Monday, January 12, 2015

Nohr v. McDonald



Nohr v. McDonald, docket no. 13-1321 (Oct. 30, 2014)
CHALLENGE TO VA MEDICAL OPINION, DUTY TO ASSIST
Held: Veteran’s submission of “interrogatories” in response to a VA medical opinion reasonably raised issues of the examiner’s competency, the adequacy of her opinion, and VA’s duty to assist – and the Board’s failure to respond to the submission rendered its reasons or bases inadequate. *2.

Suguitan v. McDonald



Suguitan v. McDonald, docket no. 12-1620 (Oct. 29, 2014) (per curiam order)
STANDING, SUBSTITUTION, NUNC PRO TUNC RELIEF
Held: Surviving spouse’s claim to payment under the Filipino Veterans Equity Compensation Fund (FVECF) does not survive her death. Where a surviving spouse would not be entitled to such payment, an asserted beneficiary of the spouse’s estate (i.e., her son) cannot demonstrate that he would benefit from a favorable nunc pro tunc order from the Court, and thus lacks standing to be substituted in her appeal.  

Roberts v. McDonald



Roberts v. McDonald, docket no. 13-1240 (Oct. 7, 2014)
OFFSET OF ANNUITY AGAINST DIC BENEFITS
Held: Offsets of Survival Benefits Plan (SBP) annuity payments against DIC payments are not covered by 38 C.F.R. § 3.658. VA’s express reliance on the wrong regulation is not harmless error – even if there are other potentially applicable regulations – because the claimant will not have received proper notice of the laws VA relied on in making its decision. 

Carroll v. McDonald



Carroll v. McDonald, 767 F.3d 1368 (Sept. 24, 2014)
DIC, REMARRIAGE AFTER AGE 57
Held: The 2003 statutory amendment that authorized Dependency and Indemnity Compensation (DIC) benefits for surviving spouses who remarry after age 57 included a provision that created a temporary window of eligibility for those who had been previously ineligible for these benefits. 767 F.3d at 1372.

Beraud v. McDonald



Beraud v.
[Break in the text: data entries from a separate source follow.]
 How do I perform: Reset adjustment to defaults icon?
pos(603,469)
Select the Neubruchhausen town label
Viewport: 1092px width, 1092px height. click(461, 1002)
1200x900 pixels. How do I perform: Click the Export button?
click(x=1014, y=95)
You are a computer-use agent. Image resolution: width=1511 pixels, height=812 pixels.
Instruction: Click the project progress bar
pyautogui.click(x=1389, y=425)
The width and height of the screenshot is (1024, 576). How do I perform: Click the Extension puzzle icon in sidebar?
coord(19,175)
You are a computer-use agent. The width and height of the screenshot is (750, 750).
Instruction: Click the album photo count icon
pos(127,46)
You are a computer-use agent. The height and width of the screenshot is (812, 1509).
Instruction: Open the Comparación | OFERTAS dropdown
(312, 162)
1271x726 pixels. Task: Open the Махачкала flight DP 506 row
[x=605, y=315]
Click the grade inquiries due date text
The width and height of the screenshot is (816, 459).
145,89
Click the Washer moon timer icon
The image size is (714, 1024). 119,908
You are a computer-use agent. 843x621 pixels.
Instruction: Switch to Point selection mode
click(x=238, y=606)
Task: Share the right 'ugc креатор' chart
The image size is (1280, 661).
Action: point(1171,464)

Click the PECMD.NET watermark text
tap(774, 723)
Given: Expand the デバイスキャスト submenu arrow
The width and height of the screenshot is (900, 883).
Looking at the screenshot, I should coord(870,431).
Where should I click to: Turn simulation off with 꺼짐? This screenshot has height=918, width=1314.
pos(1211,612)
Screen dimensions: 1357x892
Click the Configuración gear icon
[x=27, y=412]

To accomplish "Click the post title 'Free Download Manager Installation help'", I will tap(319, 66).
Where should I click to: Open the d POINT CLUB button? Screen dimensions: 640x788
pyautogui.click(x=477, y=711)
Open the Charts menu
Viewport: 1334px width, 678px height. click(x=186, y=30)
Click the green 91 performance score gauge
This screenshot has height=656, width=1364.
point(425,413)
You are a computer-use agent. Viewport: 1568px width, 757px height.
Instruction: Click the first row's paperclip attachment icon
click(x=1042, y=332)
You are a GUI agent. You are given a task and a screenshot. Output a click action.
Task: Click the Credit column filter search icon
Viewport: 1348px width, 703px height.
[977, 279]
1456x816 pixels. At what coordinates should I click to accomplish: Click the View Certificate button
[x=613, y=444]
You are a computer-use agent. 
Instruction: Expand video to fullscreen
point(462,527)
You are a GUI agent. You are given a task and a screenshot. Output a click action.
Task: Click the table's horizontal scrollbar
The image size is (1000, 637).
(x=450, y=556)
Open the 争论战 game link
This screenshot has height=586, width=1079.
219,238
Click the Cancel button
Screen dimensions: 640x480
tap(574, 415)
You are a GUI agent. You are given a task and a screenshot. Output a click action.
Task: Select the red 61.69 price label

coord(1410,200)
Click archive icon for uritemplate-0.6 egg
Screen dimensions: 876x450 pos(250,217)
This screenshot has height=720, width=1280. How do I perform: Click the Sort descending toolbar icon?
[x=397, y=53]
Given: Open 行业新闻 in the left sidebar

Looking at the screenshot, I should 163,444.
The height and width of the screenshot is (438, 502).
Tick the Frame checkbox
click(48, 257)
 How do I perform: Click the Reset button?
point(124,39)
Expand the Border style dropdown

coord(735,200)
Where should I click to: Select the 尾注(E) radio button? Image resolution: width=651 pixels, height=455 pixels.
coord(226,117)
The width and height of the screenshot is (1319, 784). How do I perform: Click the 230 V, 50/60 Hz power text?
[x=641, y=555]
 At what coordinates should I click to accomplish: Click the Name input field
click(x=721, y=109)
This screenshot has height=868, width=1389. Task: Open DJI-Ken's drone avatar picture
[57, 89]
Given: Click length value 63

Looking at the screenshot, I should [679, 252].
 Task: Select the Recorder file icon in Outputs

McDonald, 766 F.3d 1402 (Sept. 12, 2014)
38 C.F.R. § 3.156(b); PENDING CLAIM
Held: VA is required, under 38 C.F.R. § 3.156(b), to expressly determine whether evidence submitted during the one-year appeal period is new and material – and its failure to do so renders the underlying claim nonfinal, despite a subsequent final decision on the same issue. 766 F.3d at 1407. VA is not entitled to the presumption that the records were considered when there is no evidence that the records were even obtained. Id. at 1406-07. 

Joyner v. McDonald



Joyner v. McDonald, 766 F.3d 1393 (Sept. 12, 2014)
38 U.S.C. § 1117; PAIN CAN ESTABLISH UNDIAGNOSED ILLNESS
Held: “[T]he plain language of [38 U.S.C.] § 1117 makes clear that pain, such as muscle pain or joint pain, may establish an undiagnosed illness that causes a qualifying disability.” 766 F.3d at 1395. The statute does not require the veteran to provide evidence showing that a medical professional has eliminated all possible diagnoses. Id.